◆ **STATED TASK**:
Copy the records below verbatim, beginning with the line that contains "Given: Check the Cynny Space profile box" and continuing through the line that contains "[x=145, y=535]".

(Word and element location data)
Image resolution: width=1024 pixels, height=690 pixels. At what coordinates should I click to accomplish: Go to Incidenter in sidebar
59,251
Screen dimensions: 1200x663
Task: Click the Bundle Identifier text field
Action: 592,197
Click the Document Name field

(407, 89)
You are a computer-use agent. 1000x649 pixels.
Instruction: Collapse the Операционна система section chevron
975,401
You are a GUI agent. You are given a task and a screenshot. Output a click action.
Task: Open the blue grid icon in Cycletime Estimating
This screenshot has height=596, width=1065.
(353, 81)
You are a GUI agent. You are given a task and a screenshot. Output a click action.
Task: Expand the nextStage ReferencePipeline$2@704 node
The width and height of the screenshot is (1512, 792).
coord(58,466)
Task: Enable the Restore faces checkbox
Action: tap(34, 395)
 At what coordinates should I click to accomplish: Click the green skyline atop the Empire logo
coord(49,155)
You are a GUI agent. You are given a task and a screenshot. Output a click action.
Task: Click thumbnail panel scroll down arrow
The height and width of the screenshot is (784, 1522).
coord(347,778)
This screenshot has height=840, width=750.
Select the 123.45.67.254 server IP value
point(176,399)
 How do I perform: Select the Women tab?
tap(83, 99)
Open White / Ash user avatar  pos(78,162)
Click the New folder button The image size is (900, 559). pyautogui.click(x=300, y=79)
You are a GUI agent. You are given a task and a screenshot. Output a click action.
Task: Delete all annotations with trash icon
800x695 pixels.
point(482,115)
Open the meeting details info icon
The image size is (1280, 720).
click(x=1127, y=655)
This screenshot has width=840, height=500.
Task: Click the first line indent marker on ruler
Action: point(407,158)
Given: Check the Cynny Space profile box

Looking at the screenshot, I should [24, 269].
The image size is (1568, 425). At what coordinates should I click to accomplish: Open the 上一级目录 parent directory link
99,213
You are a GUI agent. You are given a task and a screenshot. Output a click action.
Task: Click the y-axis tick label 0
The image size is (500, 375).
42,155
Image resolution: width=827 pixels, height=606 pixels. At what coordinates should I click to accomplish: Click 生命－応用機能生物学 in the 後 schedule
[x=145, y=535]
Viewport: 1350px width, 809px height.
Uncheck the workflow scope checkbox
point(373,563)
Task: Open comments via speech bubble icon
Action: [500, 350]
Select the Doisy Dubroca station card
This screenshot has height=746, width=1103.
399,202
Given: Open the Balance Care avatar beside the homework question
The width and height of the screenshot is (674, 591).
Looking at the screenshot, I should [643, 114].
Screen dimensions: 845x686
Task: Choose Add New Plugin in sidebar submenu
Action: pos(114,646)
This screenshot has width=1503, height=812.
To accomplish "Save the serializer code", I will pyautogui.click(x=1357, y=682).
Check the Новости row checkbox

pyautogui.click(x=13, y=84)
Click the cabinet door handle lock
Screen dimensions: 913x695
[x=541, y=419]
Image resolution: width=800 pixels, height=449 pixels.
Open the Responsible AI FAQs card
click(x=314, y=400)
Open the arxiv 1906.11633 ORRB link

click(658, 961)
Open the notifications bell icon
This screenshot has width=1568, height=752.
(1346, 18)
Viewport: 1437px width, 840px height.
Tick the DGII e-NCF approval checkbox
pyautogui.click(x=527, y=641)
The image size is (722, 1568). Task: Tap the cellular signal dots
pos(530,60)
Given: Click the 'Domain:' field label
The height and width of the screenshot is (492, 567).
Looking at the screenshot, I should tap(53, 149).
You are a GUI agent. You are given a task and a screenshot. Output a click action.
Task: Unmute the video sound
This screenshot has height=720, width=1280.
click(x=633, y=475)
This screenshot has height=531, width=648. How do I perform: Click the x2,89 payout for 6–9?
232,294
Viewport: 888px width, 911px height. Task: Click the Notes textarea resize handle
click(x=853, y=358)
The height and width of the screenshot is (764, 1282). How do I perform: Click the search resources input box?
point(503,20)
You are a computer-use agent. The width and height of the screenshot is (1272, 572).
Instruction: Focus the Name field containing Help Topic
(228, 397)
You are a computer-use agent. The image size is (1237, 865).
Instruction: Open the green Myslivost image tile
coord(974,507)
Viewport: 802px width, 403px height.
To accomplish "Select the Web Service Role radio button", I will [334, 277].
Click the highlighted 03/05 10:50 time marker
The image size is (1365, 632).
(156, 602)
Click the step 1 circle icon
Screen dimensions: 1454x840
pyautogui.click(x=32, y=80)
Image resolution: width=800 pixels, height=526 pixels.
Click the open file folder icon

◆ **RESPONSE FOR THIS EXERCISE**:
Given: Check the Cynny Space profile box

Looking at the screenshot, I should [24, 269].
The image size is (1568, 425). At what coordinates should I click to accomplish: Open the 上一级目录 parent directory link
99,213
You are a GUI agent. You are given a task and a screenshot. Output a click action.
Task: Click the y-axis tick label 0
The image size is (500, 375).
42,155
Image resolution: width=827 pixels, height=606 pixels. At what coordinates should I click to accomplish: Click 生命－応用機能生物学 in the 後 schedule
[x=145, y=535]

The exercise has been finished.